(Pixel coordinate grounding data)
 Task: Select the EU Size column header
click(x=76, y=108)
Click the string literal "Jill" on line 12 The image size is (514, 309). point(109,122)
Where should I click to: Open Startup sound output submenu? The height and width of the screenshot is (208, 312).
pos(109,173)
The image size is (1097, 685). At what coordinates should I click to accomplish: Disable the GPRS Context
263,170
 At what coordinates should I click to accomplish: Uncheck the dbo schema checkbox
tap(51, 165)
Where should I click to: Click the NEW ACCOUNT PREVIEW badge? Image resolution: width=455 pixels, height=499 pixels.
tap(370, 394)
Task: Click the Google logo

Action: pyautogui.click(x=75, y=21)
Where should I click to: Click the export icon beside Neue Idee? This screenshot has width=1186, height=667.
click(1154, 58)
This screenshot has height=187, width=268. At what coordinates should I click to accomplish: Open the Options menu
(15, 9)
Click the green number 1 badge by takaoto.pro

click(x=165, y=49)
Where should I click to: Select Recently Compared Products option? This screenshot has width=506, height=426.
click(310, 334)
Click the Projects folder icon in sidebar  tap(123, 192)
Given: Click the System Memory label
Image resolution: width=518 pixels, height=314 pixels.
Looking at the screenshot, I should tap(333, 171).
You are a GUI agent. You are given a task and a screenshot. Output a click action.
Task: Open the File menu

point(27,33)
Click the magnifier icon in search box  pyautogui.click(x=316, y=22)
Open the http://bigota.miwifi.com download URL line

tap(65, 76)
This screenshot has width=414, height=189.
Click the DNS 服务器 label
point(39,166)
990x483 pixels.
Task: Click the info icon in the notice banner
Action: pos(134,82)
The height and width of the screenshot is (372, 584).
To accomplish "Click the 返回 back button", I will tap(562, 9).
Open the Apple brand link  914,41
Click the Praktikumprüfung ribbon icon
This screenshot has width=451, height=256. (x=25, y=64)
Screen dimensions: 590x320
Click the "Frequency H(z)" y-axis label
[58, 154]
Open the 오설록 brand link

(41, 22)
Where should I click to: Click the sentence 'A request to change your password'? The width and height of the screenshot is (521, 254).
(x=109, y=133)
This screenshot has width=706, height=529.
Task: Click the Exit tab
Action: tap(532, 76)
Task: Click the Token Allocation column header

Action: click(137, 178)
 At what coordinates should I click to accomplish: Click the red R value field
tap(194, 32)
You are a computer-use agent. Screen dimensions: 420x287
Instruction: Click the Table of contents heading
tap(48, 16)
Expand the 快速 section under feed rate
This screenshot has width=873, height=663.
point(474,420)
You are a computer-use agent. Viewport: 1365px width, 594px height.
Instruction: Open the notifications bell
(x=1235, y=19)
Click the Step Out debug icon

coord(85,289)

DIRECTIONS:
Find every line in the records that has the word "agent". Copy those lines.

WRITTEN RESPONSE:
You are a GUI agent. You are given a task and a screenshot. Output a click action.
You are a computer-use agent. Screen dimensions: 420x287
You are a computer-use agent. Viewport: 1365px width, 594px height.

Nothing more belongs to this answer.